Rough-edge appliqué, reverse appliqué and machine quilting
Ron Evans Apollo 17
By Timi Bronson
Photo by Patti Hayes
After a fellow artist had to bow out of making
a quilt representing this astronaut, I said I
would. While searching through my quilts for
a presentation I came across an old embroidered self-portrait quilt and decided that was the technique I would use to create Ron Evans
Digitized photo image stitched onto hand dyed cotton fabric, enhanced with paints, colored pencil, markers and stenciling. Machine quilted and pieced.
The Stars and Stripes on the Moon
By Sarah Entsminger
Neil Armstrong and Buzz Aldrin put the first U.S. flag on the moon in place during their historic walk on July 20, 1969. The image used as inspiration for this piece was a photo taken by Armstrong of Aldrin with the flag. This photo has become one of the most remembered images and one that I remember seeing many times as a child. Buzz Aldrin stated that when he looked at the flag he sensed an "almost mystical unification of all people in the world at that moment."

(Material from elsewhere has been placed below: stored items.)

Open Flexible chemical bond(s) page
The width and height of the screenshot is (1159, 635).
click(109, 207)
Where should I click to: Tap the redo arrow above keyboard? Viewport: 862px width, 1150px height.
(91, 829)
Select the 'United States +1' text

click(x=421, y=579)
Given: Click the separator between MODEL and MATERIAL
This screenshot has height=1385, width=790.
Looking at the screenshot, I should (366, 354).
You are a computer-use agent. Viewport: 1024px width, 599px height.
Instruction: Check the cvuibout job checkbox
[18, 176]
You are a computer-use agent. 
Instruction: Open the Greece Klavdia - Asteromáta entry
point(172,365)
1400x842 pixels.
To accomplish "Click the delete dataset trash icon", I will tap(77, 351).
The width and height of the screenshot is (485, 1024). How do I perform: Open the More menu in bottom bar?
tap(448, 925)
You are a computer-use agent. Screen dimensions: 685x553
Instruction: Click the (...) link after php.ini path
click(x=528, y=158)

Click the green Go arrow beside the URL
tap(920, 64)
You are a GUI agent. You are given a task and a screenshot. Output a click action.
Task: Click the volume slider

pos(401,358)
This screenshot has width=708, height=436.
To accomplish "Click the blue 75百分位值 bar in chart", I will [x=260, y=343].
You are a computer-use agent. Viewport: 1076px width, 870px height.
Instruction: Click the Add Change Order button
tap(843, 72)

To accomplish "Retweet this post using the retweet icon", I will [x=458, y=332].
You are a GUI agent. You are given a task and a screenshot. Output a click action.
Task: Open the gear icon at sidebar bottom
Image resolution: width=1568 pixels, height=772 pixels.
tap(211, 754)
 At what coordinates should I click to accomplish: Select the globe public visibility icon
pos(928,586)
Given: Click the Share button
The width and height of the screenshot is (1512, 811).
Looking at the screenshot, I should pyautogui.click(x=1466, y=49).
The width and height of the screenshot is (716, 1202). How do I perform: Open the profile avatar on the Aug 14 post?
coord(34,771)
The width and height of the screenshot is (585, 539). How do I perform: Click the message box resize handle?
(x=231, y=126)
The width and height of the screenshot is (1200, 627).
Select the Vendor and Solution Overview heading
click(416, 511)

Hand appliqué, machine appliqué, machine quilting, painting
To Infinity and Beyond
By Laura Gilmartin
In my research to find a photo representative of the Apollo 11 astronaut Buzz Aldrin, I chose his official NASA photo. To me it expresses the excitement of what he must of felt being chosen for this historic event. The sparkle in his eyes and the genuine smile drew me in from the start. I must confess that “Buzz Lightyear” in the Toy Story movies also came to mind, hence the title of the piece To Infinity and Beyond!
Trapunto, Fabric painting, thread painting, domestic machine to quilt, fusible appliqué, needle turned appliqué and hot fixed crystals. hand embroidery.
Tom and Alexei Share a Bottle
By Luana Rubin
This quilt celebrates the lifelong friendship of Tom Stafford and Alexey Leonov. After orbiting the moon on Apollo 10, Tom went on to command the Apollo-Soyuz Test project, smashing down barriers between US and Russia and making fast friends with Alexey, commander of the Russian side of the joint mission. Here is an imagined moment between them, sharing a tube of space food that has been covered with a label from a Vodka bottle.
Fused appliqué and machine stitching.
Way Better Than Sci Fi: Moon Landing Memories from A to Z
By Meena Schaldenbrand
Just a few months after coming to the U.S. as a teen, I was thrilled and engrossed in the Apollo mission. I wondered if they could they really land on the moon and return safely to earth. These are some of my memories of the exciting moon journey. “One small step for man, one giant leap for mankind!" - Neil Armstrong
Text designed in Make the Cut software and printed on fabric. Also machine embroidered text. Electronic cutter: film strips, LM Thread sketched Walter Cronkite.
We Choose to Go to the Moon
By Laura Mosher
President John F. Kennedy's desire to have America be a leader in space, and his inspiring speeches issued a call to the citizens of the United States to support the considerable investment in money, energy, and time that would get us to the moon. I wasn't around to hear his speeches in person, but even via a scratchy recording I have felt the power of his voice and his words.
Machine piecing and fused machine
appliqué; machine quilting and hand
appliqué and embroidery.
With Stars in Their Eyes
By Dolores Fegan
This piece was inspired by a photo of my siblings and myself taken about the time of the moon landing. The quilt depicts my memory of the moon launch and a bit of artistic license.
Ink jet transfer, raw edged appliqué, free-motion thread sketching around people and objects and free motion quilting.